6. Mookie Betts set his offensive bar at Mike Trout level in 2016. There is an element of Red Sox fans that were frustrated he didn’t reach it again this year and perceived this as a bad season. It was not, by any means. Betts led the team with 24 homers, stole 26 bases, set a career-high for walks with 77, drove in 102 runs, and scored 101. Yes, he hit just .264, but this player is a solution, not a problem. But it was his defensive performance in Game 3 — especially a Dwight Evans-in-Game-6 catch that robbed Josh Reddick of a three-run homer — that served as a reminder of why he was a top-10 player in the American League in WAR this season.

Mookie Betts robbed Josh Reddick of a three-run home run in the second inning.
When an outfielder accounts for 15 defensive runs saved, that’s a Gold Glove-level performance. Betts had 31 — thirty-one! — runs saved this season. You witnessed three more — and the statistic’s palpable value — Sunday.
7. This was the 71st straight game against the Red Sox that Carlos Correa has homered in the first inning. No need to fact-check. I remember every one of them, honest. I’ve mentioned a few times this postseason that it’s a bummer that Xander Bogaerts — who arrived in the majors before Correa and Indians dynamo Francisco Lindor — isn’t on their level as a ballplayer, especially since he was arguably the Red Sox’ second-best hitter in the 2013 World Series charge. Correa (Baseball America’s No. 7 prospect pre-2014), Lindor (No. 13 pre-’14) and Bogaerts (BA’s No. 2 prospect that year) were regarded as elite talents. But Bogaerts was not in their ballpark this season, and Correa and Lindor have both delivered memorable hits this postseason. Bogaerts, meanwhile, is still looking for his first hit. He was 0 for 5 Sunday.
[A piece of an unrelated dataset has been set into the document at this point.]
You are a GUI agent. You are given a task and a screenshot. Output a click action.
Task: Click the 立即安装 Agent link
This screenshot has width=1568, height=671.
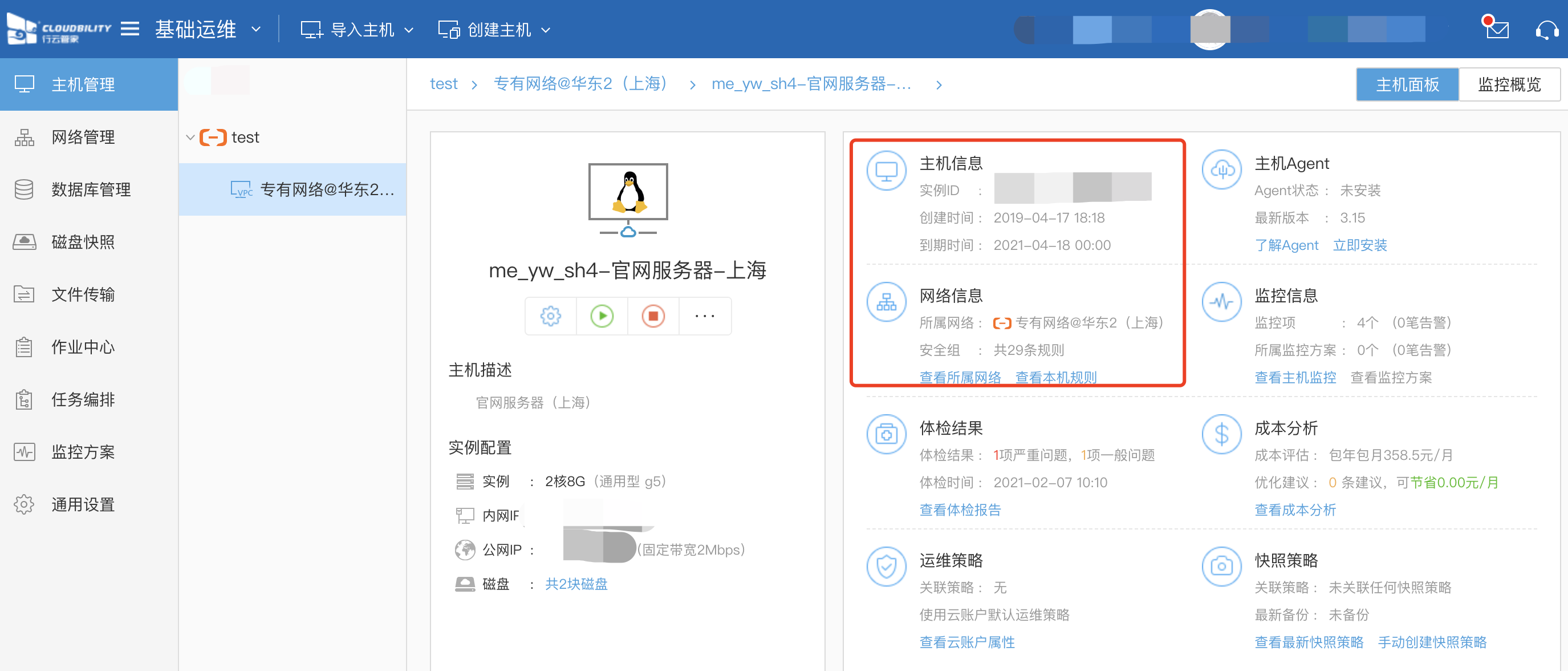(x=1359, y=245)
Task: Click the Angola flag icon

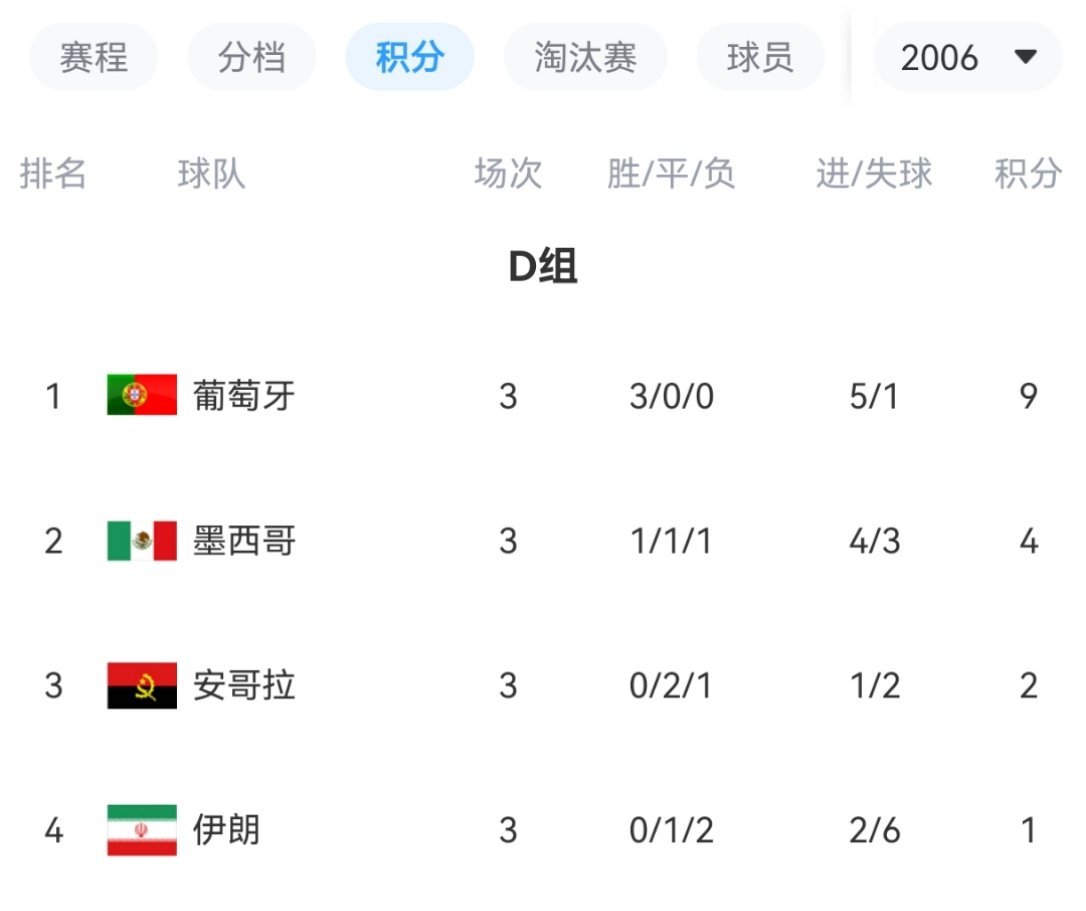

8. Doug Fister entered his start as the Red Sox starting pitcher with the most impressive postseason résumé, with none of his more acclaimed and well-compensated teammates even close. He ended it just like the rest of them. Fister, who took a 2.60 ERA in nine playoff appearances (eight starts) to the mound, reminded us that the worst-case scenario was the most likely scenario with a 27-pitch first inning that put the Red Sox in a 3-0 hole. He retired four batters total before Farrell, predictably engulfed in boos, removed him with one out in the second for the Joe Kelly Experience. Credit to Farrell for getting him out before the lead grew larger. Credit a lot to Farrell, actually. Who expected that this Sunday?
9. So we should pray for rain Monday, yes? It means Chris Sale would get the start Tuesday on his regular rest, which is a far more appealing option than Sale on short rest or Rick Porcello under any circumstances. Rain on Monday works for me. Wouldn’t mind thinking about this one a little longer.

It was Win, Dance, Repeat for Andrew Benintendi, Mookie Betts, and Jackie Bradley Jr. in the outfield after the Red Sox’ win.